== Work required ==
Output only the lines below from the one containing "lohveiqu.muypapeer.com (178, 83)" to the one containing "Архиваторы и антивирусы", exactly as written, both ends kept.

======== Input for this task

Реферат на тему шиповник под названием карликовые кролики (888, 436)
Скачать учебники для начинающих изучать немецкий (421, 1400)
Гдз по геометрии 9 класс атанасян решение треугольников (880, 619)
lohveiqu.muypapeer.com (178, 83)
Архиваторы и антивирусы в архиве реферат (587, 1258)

================
======== Input for this task

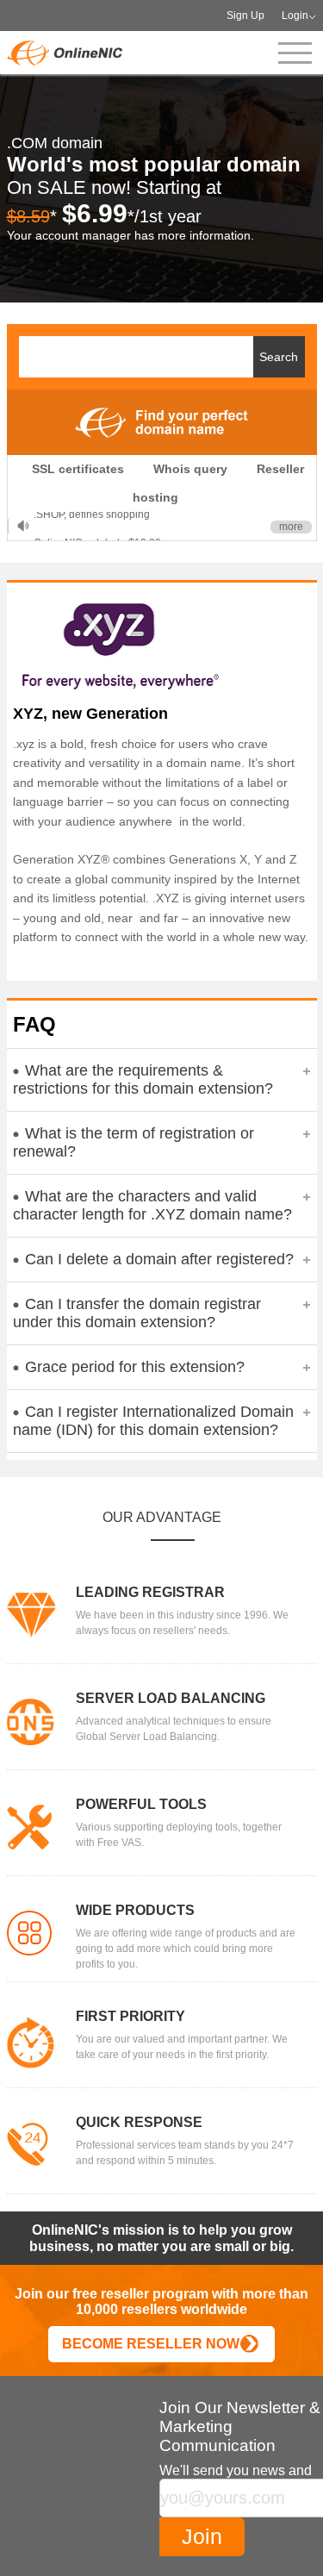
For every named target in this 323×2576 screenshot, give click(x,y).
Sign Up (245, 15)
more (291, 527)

================

== Solution ==
lohveiqu.muypapeer.com (178, 83)
Архиваторы и антивирусы в архиве реферат (587, 1258)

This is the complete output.